GOAL OF THE EXERCISE: Exactly as they stand, set down all of the records again.

[Collected data entries]
________________________________________
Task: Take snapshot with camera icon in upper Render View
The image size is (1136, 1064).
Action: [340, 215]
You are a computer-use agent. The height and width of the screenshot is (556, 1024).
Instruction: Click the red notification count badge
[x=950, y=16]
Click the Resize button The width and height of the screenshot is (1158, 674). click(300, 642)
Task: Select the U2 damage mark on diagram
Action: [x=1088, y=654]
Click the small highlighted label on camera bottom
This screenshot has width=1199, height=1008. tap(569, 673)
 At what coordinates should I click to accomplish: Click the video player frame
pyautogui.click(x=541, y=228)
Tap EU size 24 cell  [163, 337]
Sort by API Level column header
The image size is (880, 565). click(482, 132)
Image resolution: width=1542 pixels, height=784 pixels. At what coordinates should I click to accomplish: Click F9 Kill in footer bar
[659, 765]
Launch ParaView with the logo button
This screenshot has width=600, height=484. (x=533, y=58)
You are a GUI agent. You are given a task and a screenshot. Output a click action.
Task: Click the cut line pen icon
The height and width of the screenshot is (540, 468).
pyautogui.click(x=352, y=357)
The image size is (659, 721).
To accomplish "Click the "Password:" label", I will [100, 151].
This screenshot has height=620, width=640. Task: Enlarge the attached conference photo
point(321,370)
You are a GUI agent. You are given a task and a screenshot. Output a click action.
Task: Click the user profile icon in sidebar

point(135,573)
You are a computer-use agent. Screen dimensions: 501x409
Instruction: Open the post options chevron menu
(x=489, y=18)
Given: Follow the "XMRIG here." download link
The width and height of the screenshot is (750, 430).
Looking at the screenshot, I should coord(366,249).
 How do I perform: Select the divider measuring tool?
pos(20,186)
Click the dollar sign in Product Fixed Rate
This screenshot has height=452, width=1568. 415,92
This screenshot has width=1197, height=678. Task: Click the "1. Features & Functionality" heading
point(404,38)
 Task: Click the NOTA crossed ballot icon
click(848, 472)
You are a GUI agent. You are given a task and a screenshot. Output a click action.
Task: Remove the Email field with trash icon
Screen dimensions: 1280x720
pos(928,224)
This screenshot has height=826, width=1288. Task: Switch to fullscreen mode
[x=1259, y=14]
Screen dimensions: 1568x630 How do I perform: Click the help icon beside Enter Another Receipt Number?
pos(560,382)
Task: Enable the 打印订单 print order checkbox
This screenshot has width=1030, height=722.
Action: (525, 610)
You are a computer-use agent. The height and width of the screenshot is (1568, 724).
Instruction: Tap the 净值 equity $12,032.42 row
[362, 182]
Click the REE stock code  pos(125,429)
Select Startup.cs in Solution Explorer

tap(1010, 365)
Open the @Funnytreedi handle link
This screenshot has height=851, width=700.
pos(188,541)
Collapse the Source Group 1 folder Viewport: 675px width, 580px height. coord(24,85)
________________________________________
ANSWER SECTION:
Task: Take snapshot with camera icon in upper Render View
The image size is (1136, 1064).
Action: [340, 215]
You are a computer-use agent. The height and width of the screenshot is (556, 1024).
Instruction: Click the red notification count badge
[x=950, y=16]
Click the Resize button The width and height of the screenshot is (1158, 674). click(300, 642)
Task: Select the U2 damage mark on diagram
Action: [x=1088, y=654]
Click the small highlighted label on camera bottom
This screenshot has width=1199, height=1008. tap(569, 673)
 At what coordinates should I click to accomplish: Click the video player frame
pyautogui.click(x=541, y=228)
Tap EU size 24 cell  [163, 337]
Sort by API Level column header
The image size is (880, 565). click(482, 132)
Image resolution: width=1542 pixels, height=784 pixels. At what coordinates should I click to accomplish: Click F9 Kill in footer bar
[659, 765]
Launch ParaView with the logo button
This screenshot has width=600, height=484. (x=533, y=58)
You are a GUI agent. You are given a task and a screenshot. Output a click action.
Task: Click the cut line pen icon
The height and width of the screenshot is (540, 468).
pyautogui.click(x=352, y=357)
The image size is (659, 721).
To accomplish "Click the "Password:" label", I will [100, 151].
This screenshot has height=620, width=640. Task: Enlarge the attached conference photo
point(321,370)
You are a GUI agent. You are given a task and a screenshot. Output a click action.
Task: Click the user profile icon in sidebar

point(135,573)
You are a computer-use agent. Screen dimensions: 501x409
Instruction: Open the post options chevron menu
(x=489, y=18)
Given: Follow the "XMRIG here." download link
The width and height of the screenshot is (750, 430).
Looking at the screenshot, I should coord(366,249).
 How do I perform: Select the divider measuring tool?
pos(20,186)
Click the dollar sign in Product Fixed Rate
This screenshot has height=452, width=1568. 415,92
This screenshot has width=1197, height=678. Task: Click the "1. Features & Functionality" heading
point(404,38)
 Task: Click the NOTA crossed ballot icon
click(848, 472)
You are a GUI agent. You are given a task and a screenshot. Output a click action.
Task: Remove the Email field with trash icon
Screen dimensions: 1280x720
pos(928,224)
This screenshot has height=826, width=1288. Task: Switch to fullscreen mode
[x=1259, y=14]
Screen dimensions: 1568x630 How do I perform: Click the help icon beside Enter Another Receipt Number?
pos(560,382)
Task: Enable the 打印订单 print order checkbox
This screenshot has width=1030, height=722.
Action: (525, 610)
You are a computer-use agent. The height and width of the screenshot is (1568, 724).
Instruction: Tap the 净值 equity $12,032.42 row
[362, 182]
Click the REE stock code  pos(125,429)
Select Startup.cs in Solution Explorer

tap(1010, 365)
Open the @Funnytreedi handle link
This screenshot has height=851, width=700.
pos(188,541)
Collapse the Source Group 1 folder Viewport: 675px width, 580px height. coord(24,85)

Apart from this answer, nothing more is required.